20/08/2026
𝟮𝟬 𝗔𝗚𝗢𝗦𝗧𝗢 𝟭𝟲𝟭𝟳 // 𝗖𝗛𝗔̂𝗧𝗜𝗟𝗟𝗢𝗡-𝗟𝗘𝗦-𝗗𝗢𝗠𝗕𝗘𝗦 (𝗙𝗥𝗔𝗡𝗖̧𝗔)
𝗦𝗮̃𝗼 𝗩𝗶𝗰𝗲𝗻𝘁𝗲 𝗱𝗲 𝗣𝗮𝘂𝗹𝗼 𝗽𝗿𝗲𝗴𝗮 𝗼 𝘀𝗲𝗿𝗺𝗮̃𝗼 𝗱𝗮 𝗰𝗮𝗿𝗶𝗱𝗮𝗱𝗲 𝗲 𝗱𝗮́ 𝗶𝗻𝗶́𝗰𝗶𝗼 𝗮 𝘂𝗺𝗮 𝗴𝗿𝗮𝗻𝗱𝗲 𝗿𝗲𝗱𝗲 𝗱𝗲 𝗰𝗮𝗿𝗶𝗱𝗮𝗱𝗲 𝗾𝘂𝗲 𝘀𝗲 𝗺𝗮𝗻𝘁𝗲́𝗺 𝘃𝗶𝘃𝗮 𝗮𝘁𝗲́ 𝗵𝗼𝗷𝗲
Escutemos a narração feita pelo próprio São Vicente de Paulo:
«Estando eu perto de Lyon, numa pequena cidade [Chatillon-les-Dombes] onde a Providência me trouxera para ser pároco, num domingo [20 de agosto de 1617], quando me preparava para celebrar a Santa Missa, vieram dizer-me que numa casa afastada das outras, a um quarto de hora dali, todas as pessoas estavam doentes, sem que uma única pessoa estivesse saudável para ajudar os outros, e todos com uma necessidade que é impossível transmitir. Isto tocou muito o meu coração; por isso, não expressei-o no sermão da Missa, com muito sentimento; e Deus, tocando o coração dos que me ouviam, fez com que todos se sentissem comovidos de compaixão por aqueles pobres afligidos.
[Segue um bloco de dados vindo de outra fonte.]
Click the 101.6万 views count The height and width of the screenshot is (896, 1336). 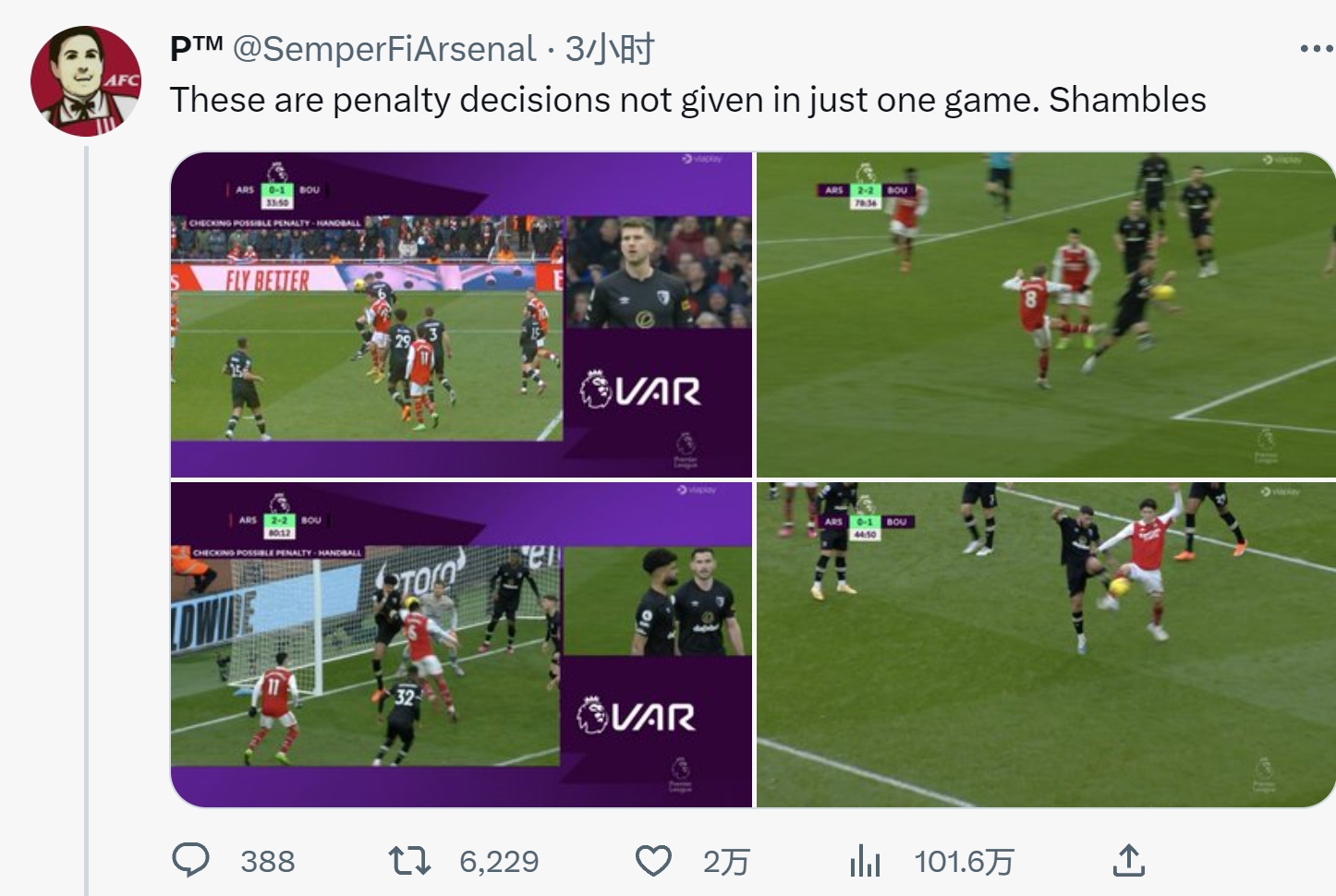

Depois do jantar, realizou-se uma reunião em casa de uma boa senhora da cidade, para ver que ajuda lhes podia ser dada, e cada um se dispôs a ir vê-los, confortá-los com as suas palavras e ajudá-los no que pudessem. Depois das vésperas, tomei a companhia um homem honesto, morador daquela cidade, e fomos juntos para lá. No caminho, encontrámos algumas mulheres que estavam à nossa frente e, um pouco mais adiante, outras que estavam a voltar. E como era verão e fazia muito calor, aquelas boas mulheres sentavam-se à beira da estrada para descansar e refrescar-se. A determinada altura eram tantas que se poderia dizer que formavam uma procissão.
Assim que cheguei, aproximei-me dos doentes e fui buscar o Santíssimo Sacramento para os mais graves, não na paróquia local, porque não havia, pois dependia de um cabido do qual eu era prior. Assim, depois de os ter confessado e dado a comunhão, era necessário pensar na forma de atender às suas necessidades. Propus a toda aquela boa gente, a quem a caridade animou a ir até lá, que chegassem a um acordo, para que cada um, num dia determinado, cozinhasse comida, não só para aqueles, mas para todos os que viessem a necessitar. Este foi o primeiro lugar onde se estabeleceram as Caridades [Confrarias da Caridade].»
(São Vicente de Paulo, «Obras Completas», IX, pp. 232-233).